Problem to solve: In the entries below, repeat only the lines between those holding "Given: Click the Dashboard breadcrumb label" and "Select the SNMP", inclusive. Leave pictures out.

:: Records shown

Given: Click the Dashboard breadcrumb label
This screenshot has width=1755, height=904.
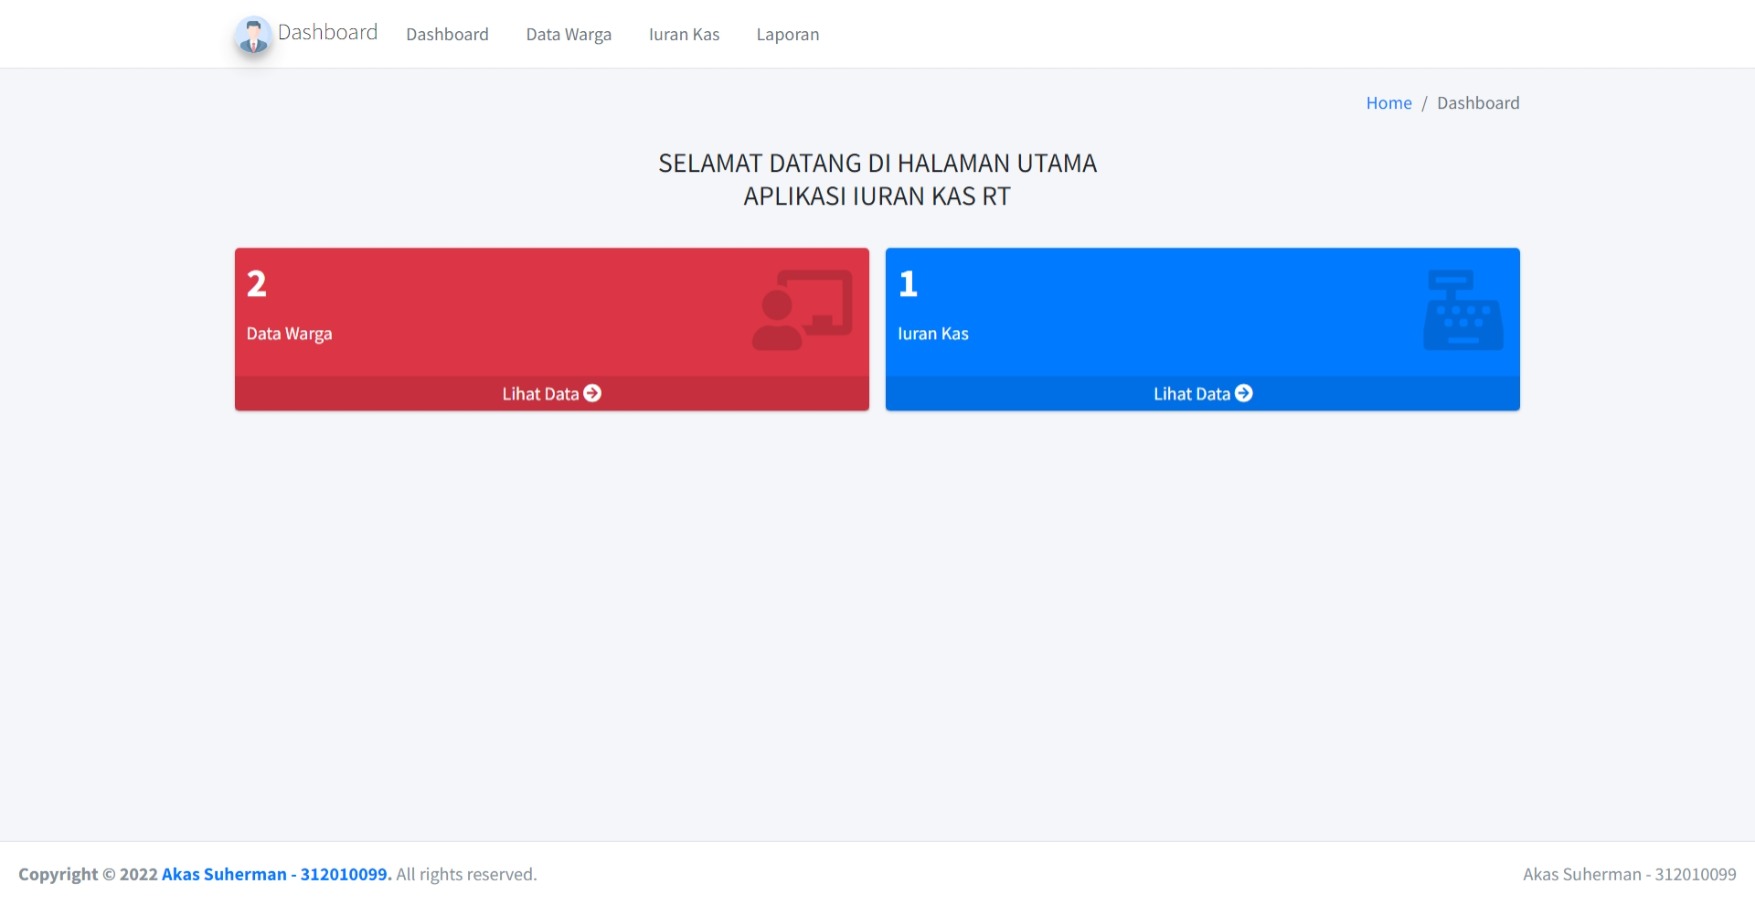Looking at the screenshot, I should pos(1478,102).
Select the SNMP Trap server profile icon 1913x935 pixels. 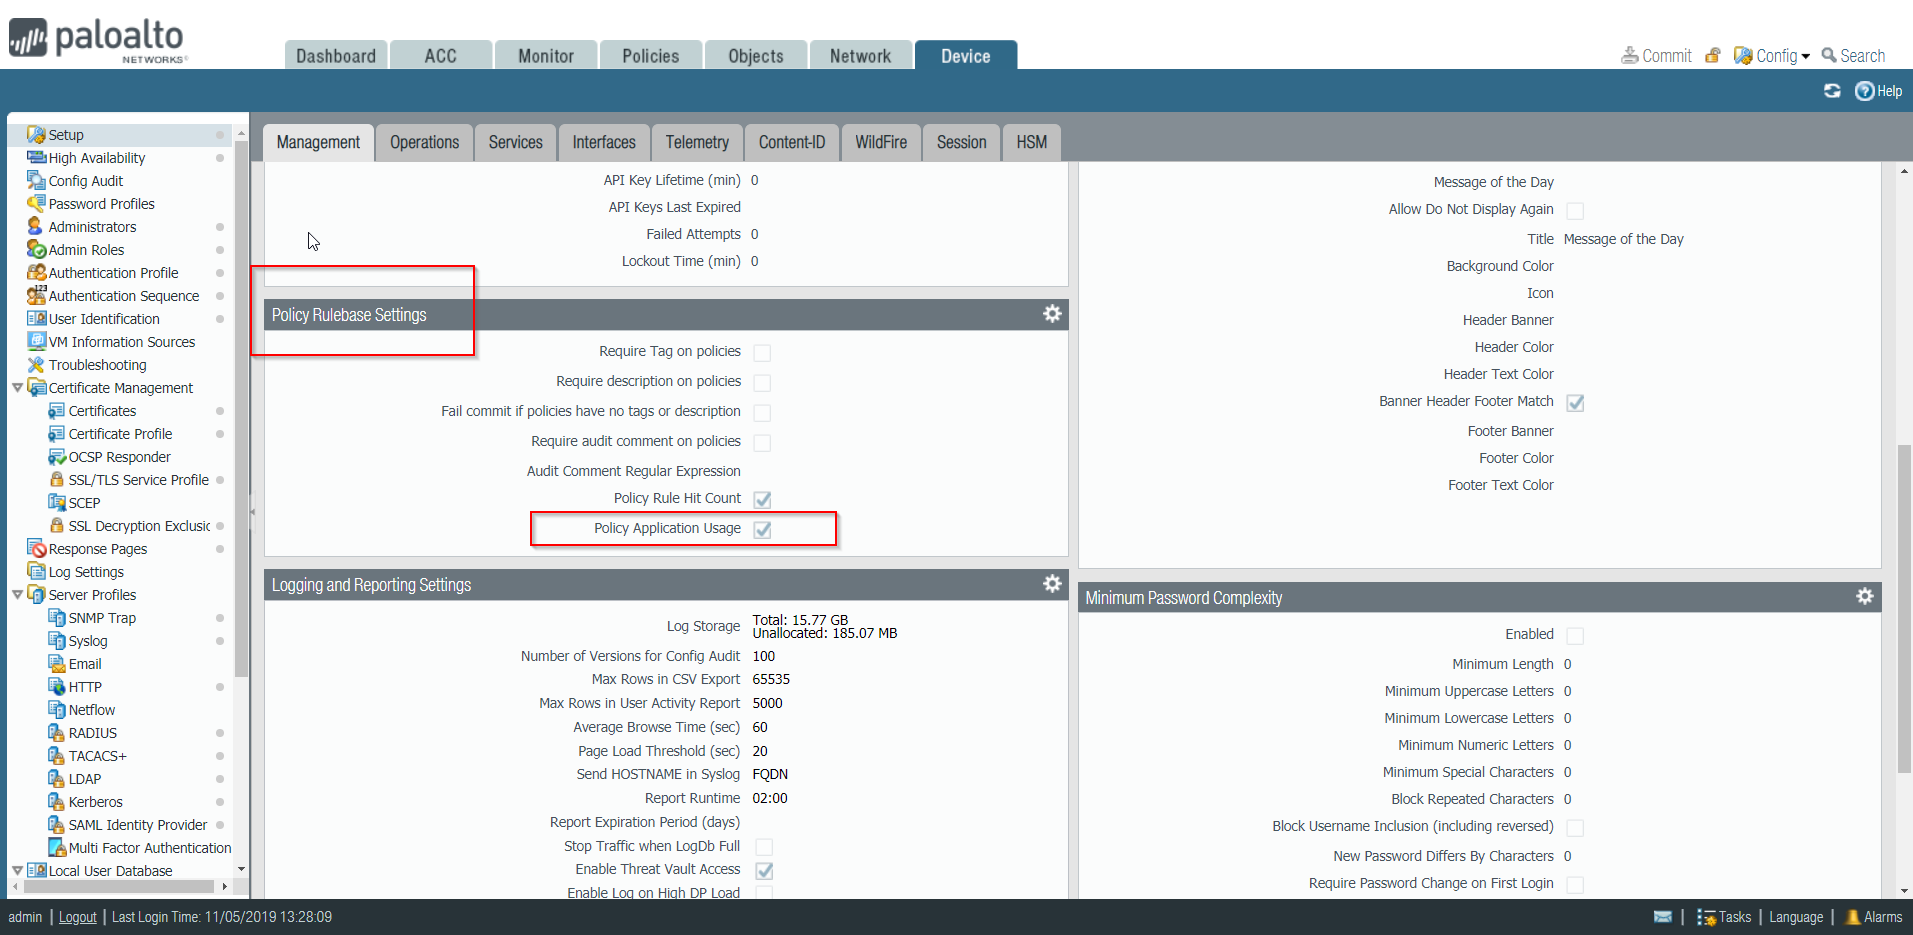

::::
:: Records shown

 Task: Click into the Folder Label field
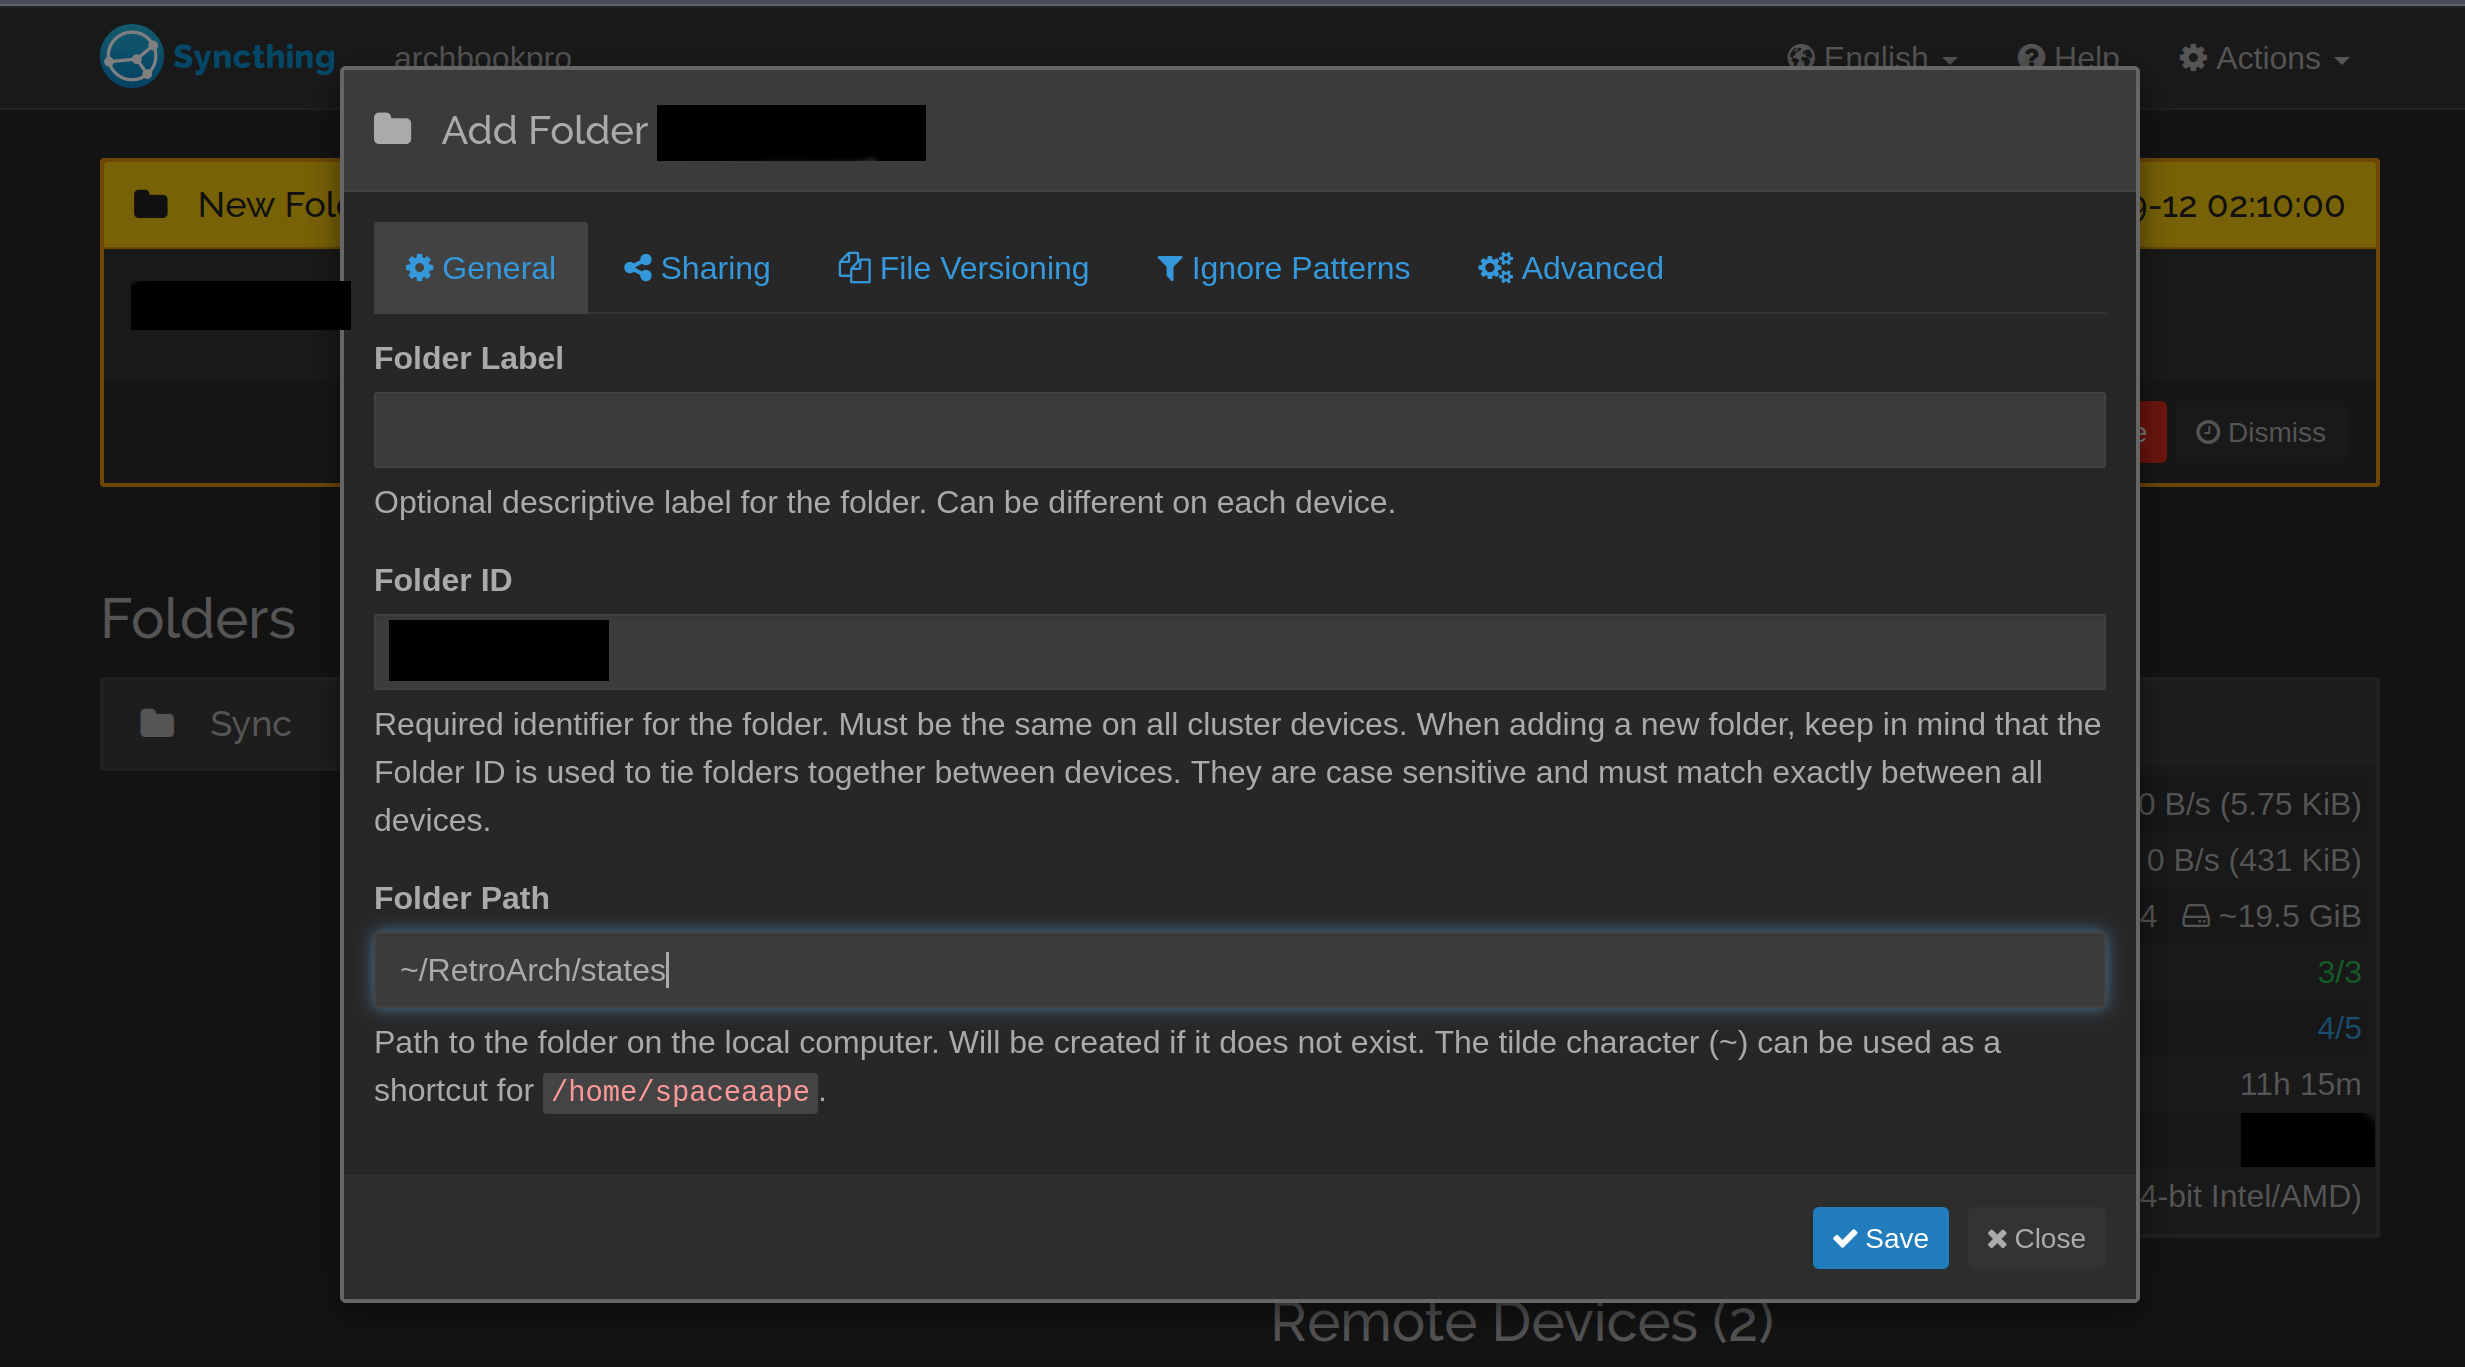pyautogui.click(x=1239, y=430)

::::

Problem solution:
Given: Click the Dashboard breadcrumb label
This screenshot has width=1755, height=904.
Looking at the screenshot, I should pos(1478,102).
Select the SNMP Trap server profile icon 1913x935 pixels. 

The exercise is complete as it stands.